▶ **TRY IT**
Scan the entries below and return each line that contains "cell".

▶ **DATA LISTING**
....

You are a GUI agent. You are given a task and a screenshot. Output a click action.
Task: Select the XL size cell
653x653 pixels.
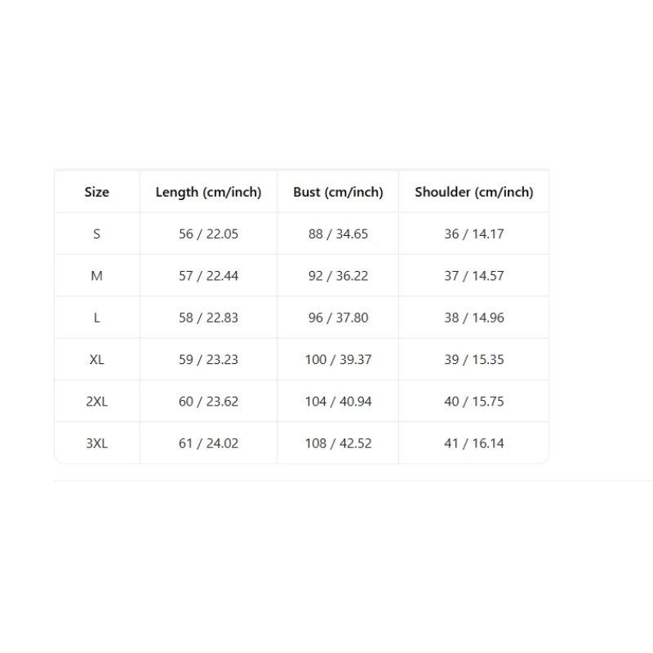click(96, 359)
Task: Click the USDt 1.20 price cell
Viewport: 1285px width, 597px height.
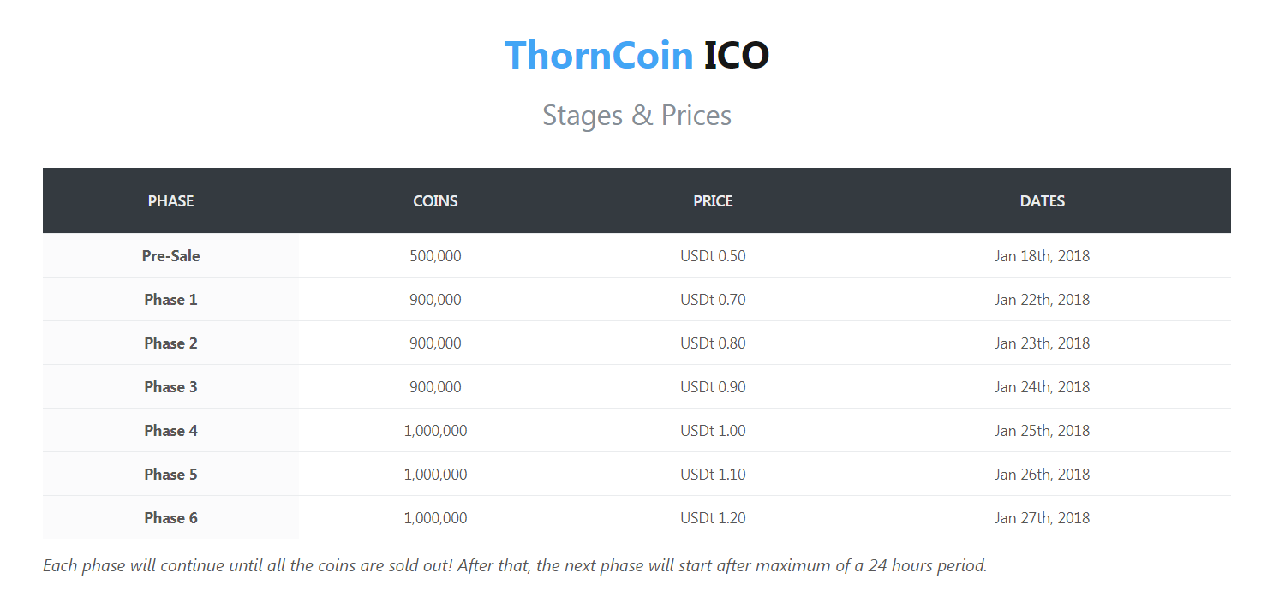Action: (713, 517)
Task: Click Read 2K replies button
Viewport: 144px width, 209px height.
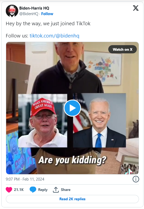Action: pyautogui.click(x=72, y=199)
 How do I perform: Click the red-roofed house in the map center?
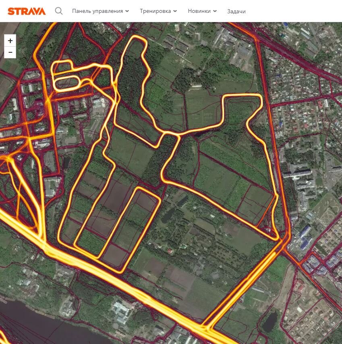click(170, 251)
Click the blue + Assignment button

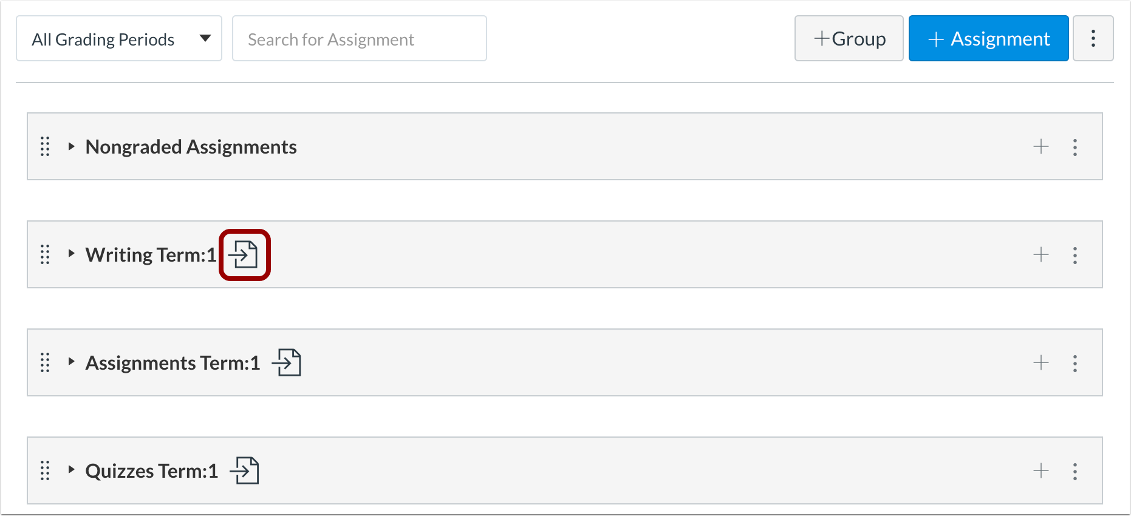(x=988, y=38)

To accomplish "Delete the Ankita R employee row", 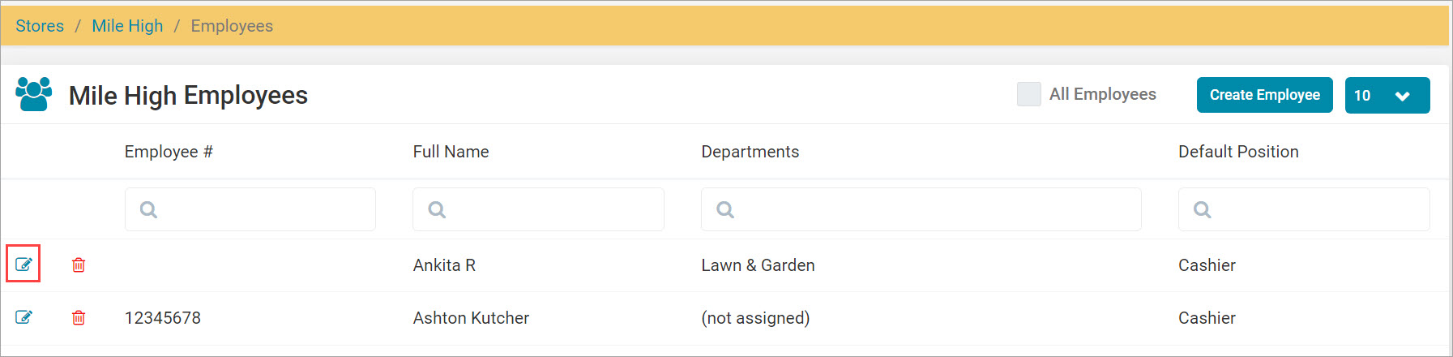I will [79, 265].
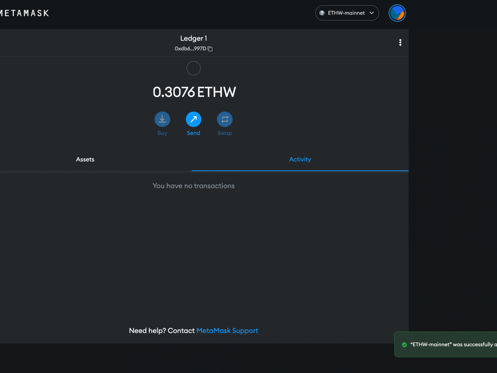Screen dimensions: 497x373
Task: Click the MetaMask logo
Action: click(25, 13)
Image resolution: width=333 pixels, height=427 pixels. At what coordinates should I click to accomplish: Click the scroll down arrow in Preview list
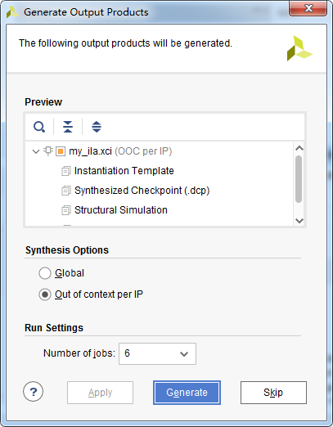pyautogui.click(x=299, y=221)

....

▶ **SOLUTION BELOW**
Task: Select the XL size cell
Task: Click the USDt 1.20 price cell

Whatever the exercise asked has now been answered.